Trotzdem ist nun längst nicht wieder alles in Butter zwischen der Türkei und Deutschland. Denn der Fall Tolu ist zwar ein sehr prominenter, aber doch nur einer von vielen. Natürlich freue man sich für Frau Tolu, sagte ein Sprecher des Außenministeriums in Berlin am Montag. „Aber es gibt ja noch eine ganze Reihe von anderen Haftfällen, die wir nicht aus den Augen verlieren werden, nur weil es in einem Fall positive Nachrichten gibt“. Im Ganzen sind es derzeit sieben Deutsche, die aus «politischen Gründen» in der Türkei noch in Haft sind, darunter der 73-jährige Enver Altayli, der seit einem Jahr ohne Anklageschrift in Einzelhaft sitzt.

Außerdem gehen die Festnahmen weiter. Erst vergangene Woche war wieder ein Deutscher mit türkisch-kurdischen Wurzeln in der Türkei im Knast gelandet, angeblich, weil er auf sozialen Medien Propaganda für Terrorgruppen gemacht hatte.

„Die Türkei braucht Freunde“

Der Fall Tolu zeigt wohl eher, dass sich die Interessenslage in der Türkei geändert hat. Hauptgrund: „Die Türkei braucht Freunde - und unter Umständen bald sehr konkrete wirtschaftliche Hilfestellungen“, sagt Kristian Brakel, Leiter der Heinrich-Böll-Stiftung in Istanbul, der die Menschenrechtsfälle aufmerksam beobachtet. „Zum Beispiel, was die Kreditfreigaben großer internationaler Finanzorganisationen angeht.“ Denn der Streit mit den USA um Andrew Brunson, einen Pastor, den die Türkei wegen Terrorvorwürfen festhält, war in den vergangenen Wochen total entglitten. US-Sanktionen hatten Märkte und Investoren verunsichert und die türkische Währung Lira schwer abstürzen lassen. Plötzlich war die Rede vom „Wirtschaftskrieg“.
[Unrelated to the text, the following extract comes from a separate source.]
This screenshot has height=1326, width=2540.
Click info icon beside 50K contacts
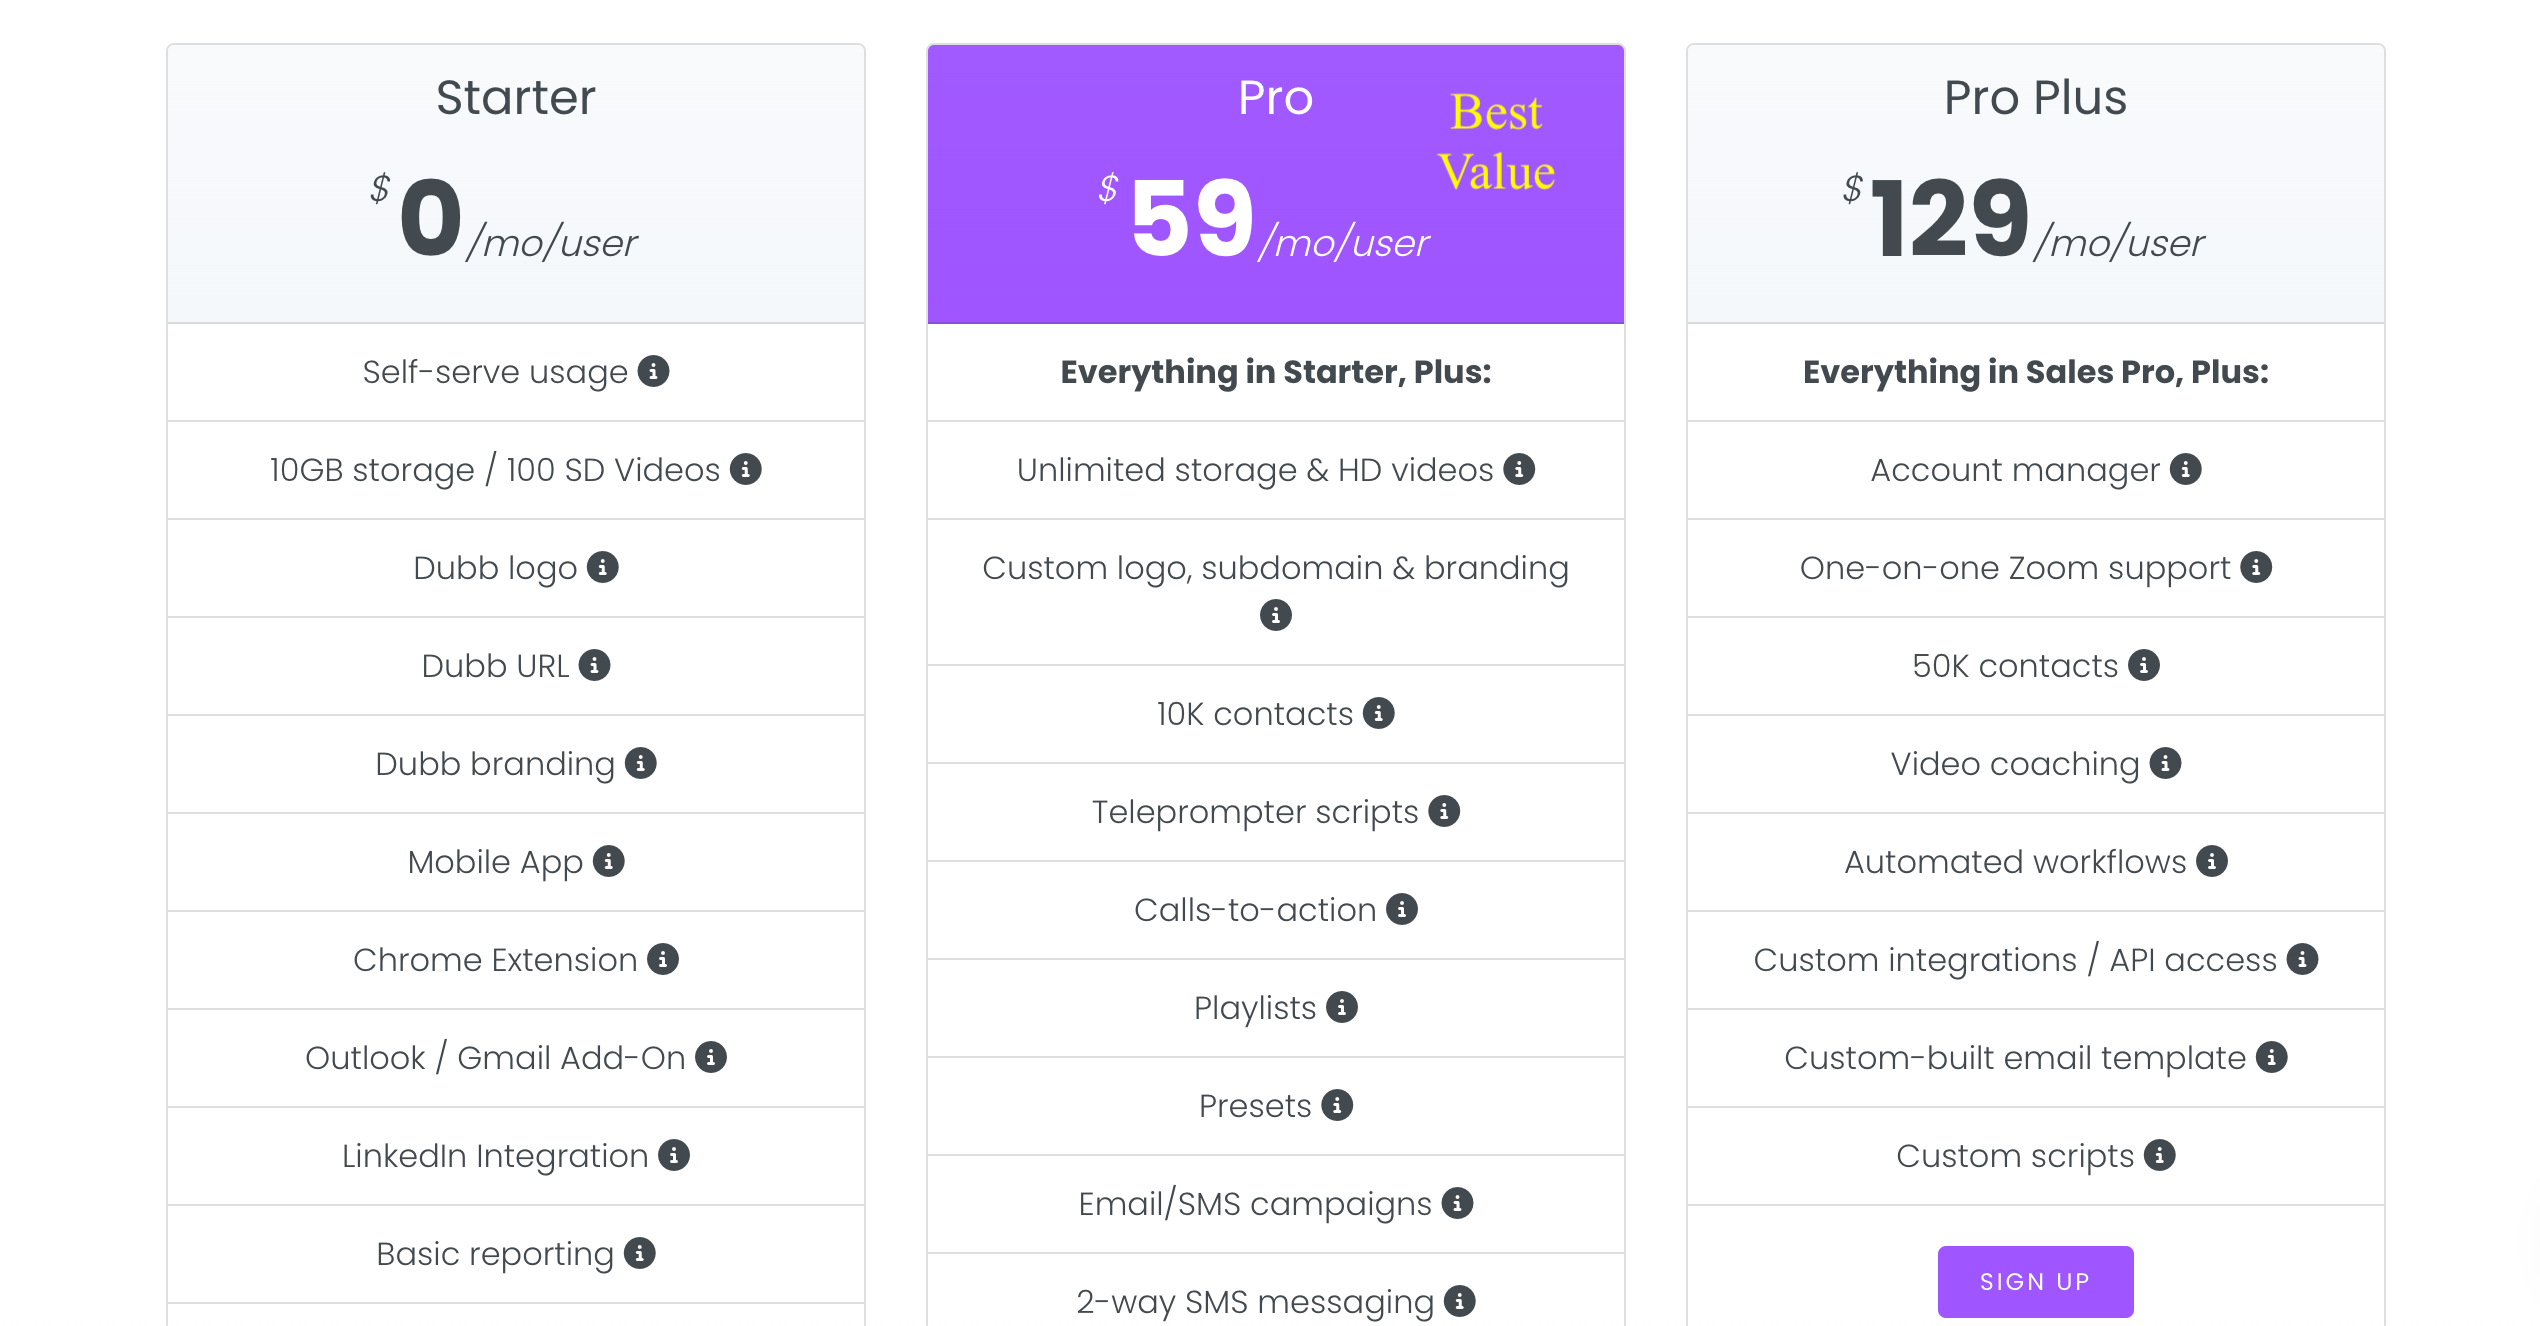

Ein unerwartetes Resultat davon war die Kehrtwende der Türkei Richtung Europa. Plötzlich darf Tolu ausreisen. Plötzlich kommt mit Taner Kilic ein türkischer Repräsentant der in London beheimateten Menschenrechtsorganisation Amnesty International frei. Plötzlich dürfen zwei griechische Soldaten aus dem Gefängnis, deren Inhaftierung das Verhältnis zwischen Griechenland und der Türkei ähnlich belastet hatte wie die Fälle Yücel, Steudtner und Tolu das deutsch-türkische.

„Geisel-Diplomatie“

Europäische Regierungen hatten während des gerade aufgehobenen zweijährigen Ausnahmezustand nach dem Putschversuch von 2016 Erdogans zunehmend „autoritären“ Kurs scharf kritisiert, was in der Türkei mit großem Ärger registriert worden war. Dazu die Inhaftierung von Deutschen, Griechen, US-Amerikanern: Eine Analyse in der Zeitschrift Foreign Policy hatte den Begriff der „Geisel-Diplomatie“ geprägt.

Nun, im Streit mit der Weltmacht USA, sind die „Geiseln“ offenbar plötzlich praktisches Faustpfand und Politik-Instrument. Ein westlicher Diplomat sagt am Montag, eine zuverlässige Annäherung an Europa sehe er da - noch - nicht - „eher ein Zweckbündnis, das so lange hält, wie es der Türkei in ihrer derzeitigen Situation hilft“.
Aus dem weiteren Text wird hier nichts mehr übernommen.